Today we had the privilege of speaking to Josh Te Kane, a member of the Hairini Marae iwi. Josh shared his knowledge about Maori sovereignty. Maori sovereignty is a topic we are constantly exploring, researching, and trying to understand. Sovereignty is defined as a supreme power or authority. This leads us to a question I consistently wrestled with, do Maori’s have true sovereignty? Up until this point in time, I didn’t view Maori sovereignty as true sovereignty. Maori’s have sovereignty in specific areas such as within marae’s, kapa haka classes (song and dance classes), and Te Reo (Maori Language) week. It is within these areas that Maori’s are able to experience true Maori sovereignty. As far as a true self-governing state goes, I did not view Maori’s as having true sovereignty.

However, once Josh Te Kane shared his insight on Maori Sovereignty, this quickly changed. Josh explained the history of Maori’s up to present-day in a way that helped me to understand sovereignty through his eyes. Europeans arrived in New Zealand in the early 1800’s, which was a time of great turmoil. From the very beginning, Maori’s had a great relationship with the Colonials. They were great tradings of items such as flax, kumara, animals, etc. which were all very beneficial for the Maori tribes. As time went on, missionaries arrived on the island introducing Christianity. Christianity was very similar with the Maori beliefs and faiths. More and more Europeans began to move on New Zealand land, which eventually led up to the land wars.
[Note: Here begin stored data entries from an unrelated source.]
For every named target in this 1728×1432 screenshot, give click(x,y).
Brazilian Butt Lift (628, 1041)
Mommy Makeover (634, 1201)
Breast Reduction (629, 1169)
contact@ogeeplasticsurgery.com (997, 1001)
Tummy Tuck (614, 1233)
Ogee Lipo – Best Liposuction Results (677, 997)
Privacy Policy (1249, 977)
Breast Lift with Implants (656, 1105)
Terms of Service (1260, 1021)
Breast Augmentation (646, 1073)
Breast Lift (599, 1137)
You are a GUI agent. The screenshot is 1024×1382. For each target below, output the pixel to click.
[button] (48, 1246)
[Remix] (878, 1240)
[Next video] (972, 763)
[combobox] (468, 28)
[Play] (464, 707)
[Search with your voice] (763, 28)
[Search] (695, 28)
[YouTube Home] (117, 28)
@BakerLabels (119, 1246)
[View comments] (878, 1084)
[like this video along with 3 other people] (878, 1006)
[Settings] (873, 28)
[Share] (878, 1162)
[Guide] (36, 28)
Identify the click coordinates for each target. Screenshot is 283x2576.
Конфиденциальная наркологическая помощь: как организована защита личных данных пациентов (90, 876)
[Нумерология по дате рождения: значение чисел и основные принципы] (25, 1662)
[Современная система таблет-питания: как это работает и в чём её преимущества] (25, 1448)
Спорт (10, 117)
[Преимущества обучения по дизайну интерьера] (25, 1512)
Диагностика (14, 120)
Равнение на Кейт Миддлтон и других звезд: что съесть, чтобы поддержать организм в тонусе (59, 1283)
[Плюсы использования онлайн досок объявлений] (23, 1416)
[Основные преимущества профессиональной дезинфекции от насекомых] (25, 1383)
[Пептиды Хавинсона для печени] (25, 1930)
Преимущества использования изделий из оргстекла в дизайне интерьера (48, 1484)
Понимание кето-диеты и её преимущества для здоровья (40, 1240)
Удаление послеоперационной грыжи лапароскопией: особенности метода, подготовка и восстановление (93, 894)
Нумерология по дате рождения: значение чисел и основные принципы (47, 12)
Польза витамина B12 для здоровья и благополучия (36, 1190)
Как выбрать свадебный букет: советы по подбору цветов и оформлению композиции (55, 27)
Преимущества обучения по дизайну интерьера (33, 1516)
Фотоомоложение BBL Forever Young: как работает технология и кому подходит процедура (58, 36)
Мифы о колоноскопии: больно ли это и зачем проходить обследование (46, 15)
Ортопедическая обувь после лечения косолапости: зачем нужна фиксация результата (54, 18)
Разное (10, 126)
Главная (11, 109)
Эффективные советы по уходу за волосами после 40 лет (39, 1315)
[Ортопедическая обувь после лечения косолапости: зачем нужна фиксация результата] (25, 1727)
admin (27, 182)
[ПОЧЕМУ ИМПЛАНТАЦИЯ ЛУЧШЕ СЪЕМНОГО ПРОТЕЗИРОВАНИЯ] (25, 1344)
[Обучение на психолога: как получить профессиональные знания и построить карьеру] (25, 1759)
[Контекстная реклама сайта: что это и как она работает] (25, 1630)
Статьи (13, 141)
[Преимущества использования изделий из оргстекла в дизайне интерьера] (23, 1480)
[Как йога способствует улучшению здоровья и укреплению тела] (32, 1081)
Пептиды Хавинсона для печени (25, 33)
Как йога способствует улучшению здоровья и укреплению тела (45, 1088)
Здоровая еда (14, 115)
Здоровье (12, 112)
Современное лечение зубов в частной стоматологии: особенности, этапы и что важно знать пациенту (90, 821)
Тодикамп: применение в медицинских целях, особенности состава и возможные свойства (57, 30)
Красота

In 1840 the Treaty of Waitangi was officialized. Unfortunately, the English and Maori versions of the Treaty were translated differently amongst the Maori community and European community.  There was a large misunderstanding. In 1852, Chief Tamihana Te Rauparaha visited England. He learned about the England monarchy system and wanted to incorporate the same system amongst Aotearoa. Once Chief Tamihana established that there would be an Aotearoa Monarchy system, the hunt for a king began. Chief Tamihana searched from the north to the southern islands, and from the east to the western islands. He asked many different chiefs if they were to take the duties of being King, but many would reply saying, “My waters are too shallow to take care of the masses”. Once Chief Tamihana finally found a King, there was a separation amongst the Maori people. Some Maori’s favored the Queen of England, whereas others favored the Maori King. Since then, many wars between Maori’s and Colonials occurred, as well as wars between different Maori tribes. Up to present day, Maori’s are still coming to terms with all the history that’s happened. Although The Crown rules over Aotearoa, there is still a Maori King. The Maori King doesn’t have governmental powers, however, he is a figure of sovereignty for Maori people. The number of Maori’s who have high beliefs in the King has risen greatly. The King is the glue that has kept Maori’s together.

Maori sovereignty is present. It is not lost. The Maori King kept Maori sovereignty alive, but the Maori youth today is what keeps Maori sovereignty growing. In 2013, three high school girls started a petition to teach Maori history in schools. Thousands and thousands of people supported this petition. Maori history is now taught in schools. The young generations of Maori’s are the back bone of keeping Maori’s united as one people. Maori children are able to learn about their history. They are learning and retaining information through their traditional song and dances. Slowly but surely, Maori’s are able to talk about the past and share stories. They are now strong enough to take action towards a better future. Although it is a time of mourning, it’s a time of strong restoration for Maori’s. Maori sovereignty may not be as easily detected, but it is surely alive and growing.

Josh Te Kane and I in Hairini Marae.